:: THE PROBLEM ::
In the abstract on the d-pApTpApT crystal structure, what deoxyribose pucker is given for purine and for pyrimidine?

:: PAGE TEXT ::
- Opening Delimiter -
Structure of the deoxytetranucleotide d-pApTpApT and a sequence-dependent model for poly(dA-dT)

Abstract

The x‐ray structure of the hydrated ammonium salt of the deoxytetranucleotide d‐pApTpApT was determined by Patterson and direct methods at a resolution of 1 Å. The crystal structure contains right‐handed double‐helical segments formed by complementary Watson‐Crick‐type hydrogen bonding between the adenine and thymine bases of neighboring molecules. The minihelix contains two base pairs. The chains are antiparallel. The A‐T and T‐A sequences have different phosphodiester conformations. The deoxyribose‐pucker and the sugar–base orientation alternate along the chain depending on the nature of the base (3′‐endo for purine and 2′‐endo for pyrimidine). The extended structure is stabilized by base–base, base–sugar, and hydrogen‐bond interactions. The minihelix of two base pairs provides starting coordinates for model‐building studies of the dA‐dT polymer. A B‐DNA‐type polymer structure is described, which has sequence‐dependent alternations of both the deoxyribose pucker and the phosphate diester bridge conformation. Such sequence‐dependent DNA structures, if present locally in regions such as operator sequences, could facilitate sequence‐specific interactions. The crystal study also suggests possible geometrical parameters for the replication fork.
- Closing Delimiter -
:: PROVIDED DATA ::
- Opening Delimiter -
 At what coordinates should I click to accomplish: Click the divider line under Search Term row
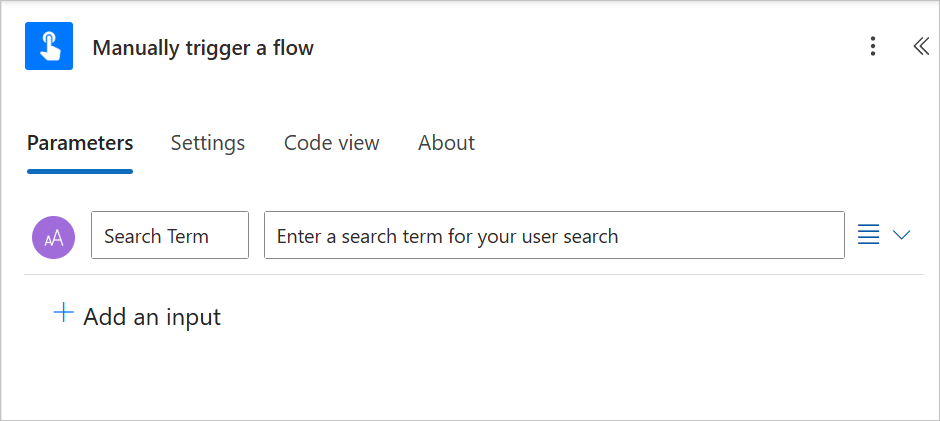473,275
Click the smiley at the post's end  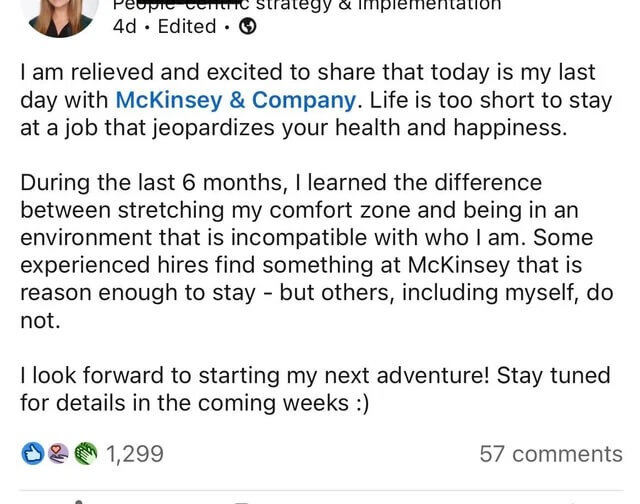tap(360, 403)
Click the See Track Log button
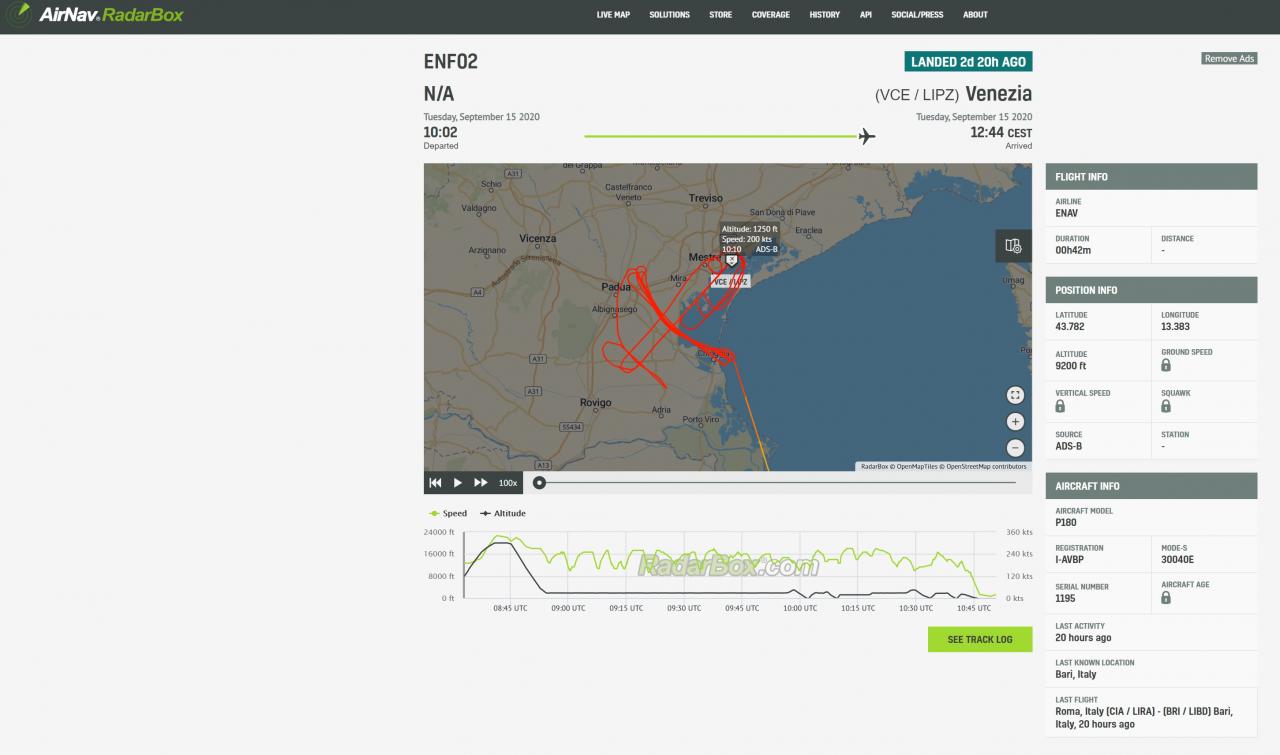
- Closing Delimiter -
:: ANSWER AREA ::
3′-endo for purine and 2′-endo for pyrimidine.